Your task >>
Rewrite the material below, replacing each "pixels" with "px" and changing nothing else. Leave the pictures out of your answer.

___ Data supplied

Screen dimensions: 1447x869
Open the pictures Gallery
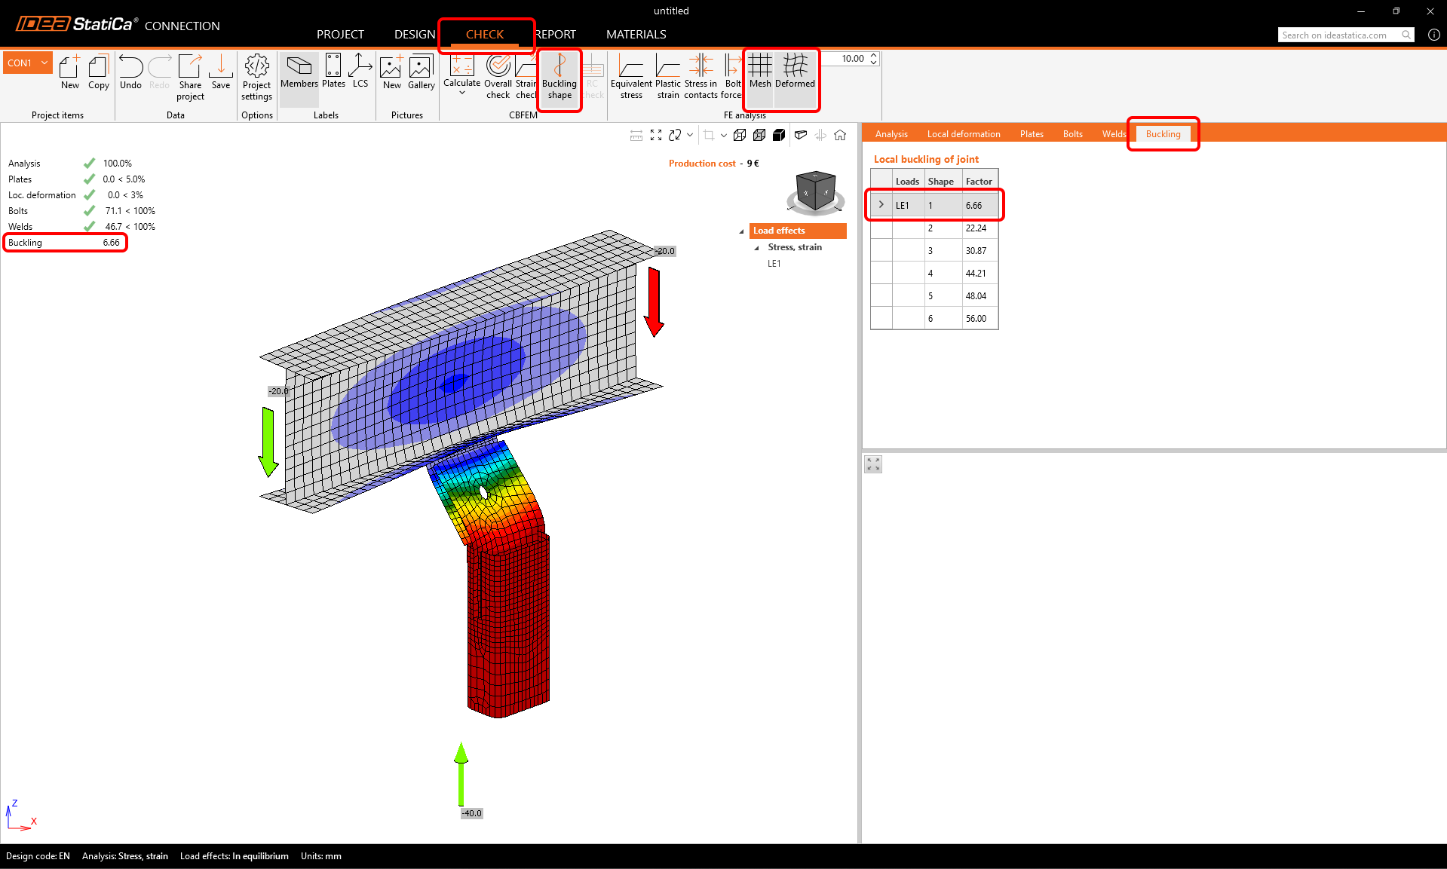click(421, 74)
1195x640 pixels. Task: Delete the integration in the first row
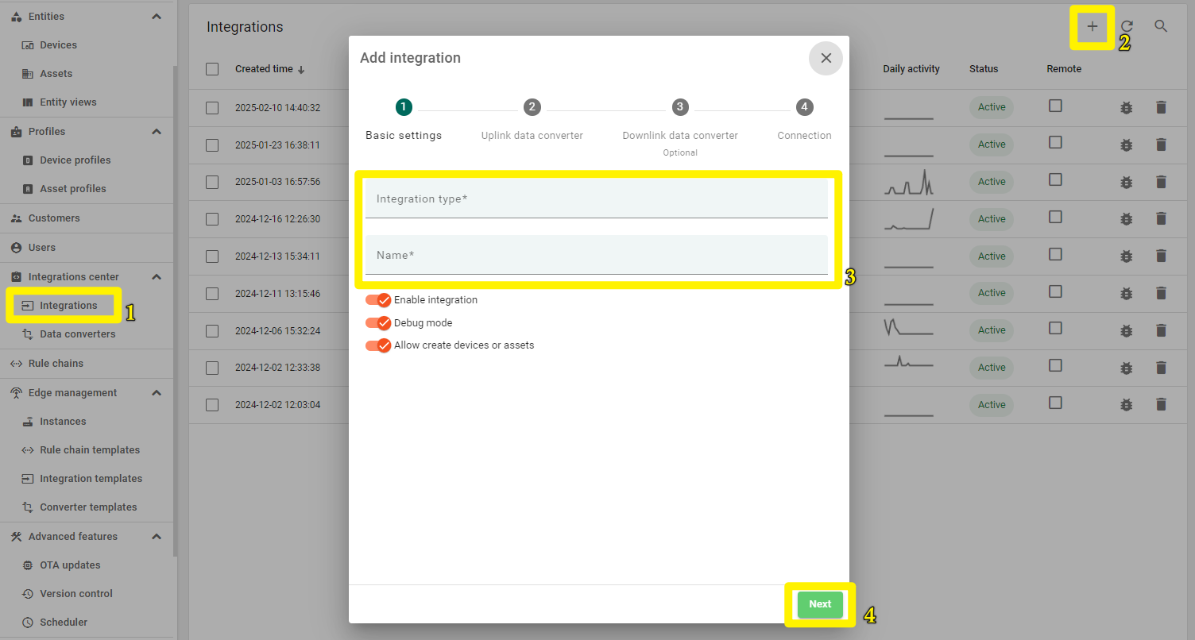[x=1161, y=108]
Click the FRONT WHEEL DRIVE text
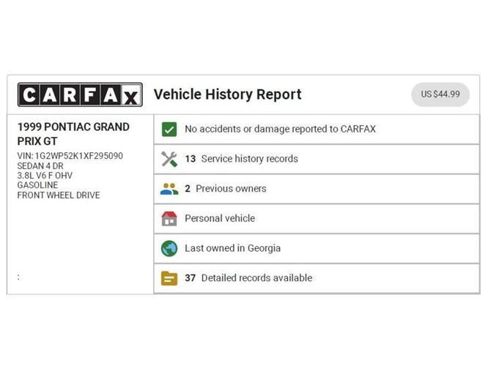The image size is (488, 366). tap(59, 195)
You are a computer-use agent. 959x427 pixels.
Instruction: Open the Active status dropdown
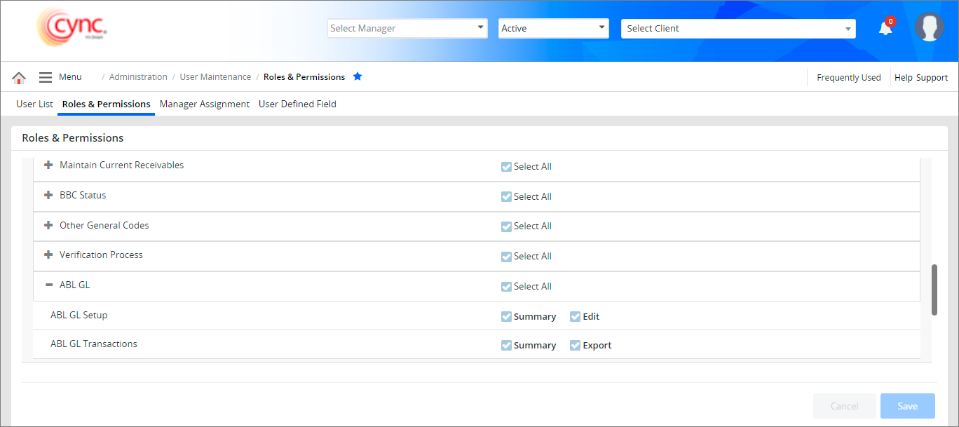[x=553, y=28]
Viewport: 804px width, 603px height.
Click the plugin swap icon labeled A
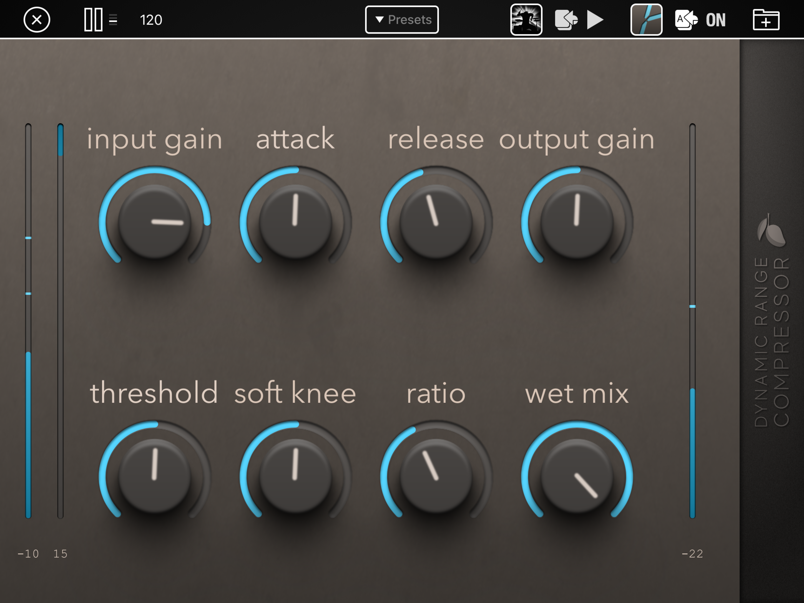coord(686,20)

______

Answer >>
Screen dimensions: 1447x869
Open the pictures Gallery
click(421, 74)
1195x640 px. Task: Delete the integration in the first row
[x=1161, y=108]
Click the FRONT WHEEL DRIVE text
The image size is (488, 366). tap(59, 195)
You are a computer-use agent. 959x427 px.
Instruction: Open the Active status dropdown
[x=553, y=28]
Viewport: 804px width, 603px height.
Click the plugin swap icon labeled A
coord(686,20)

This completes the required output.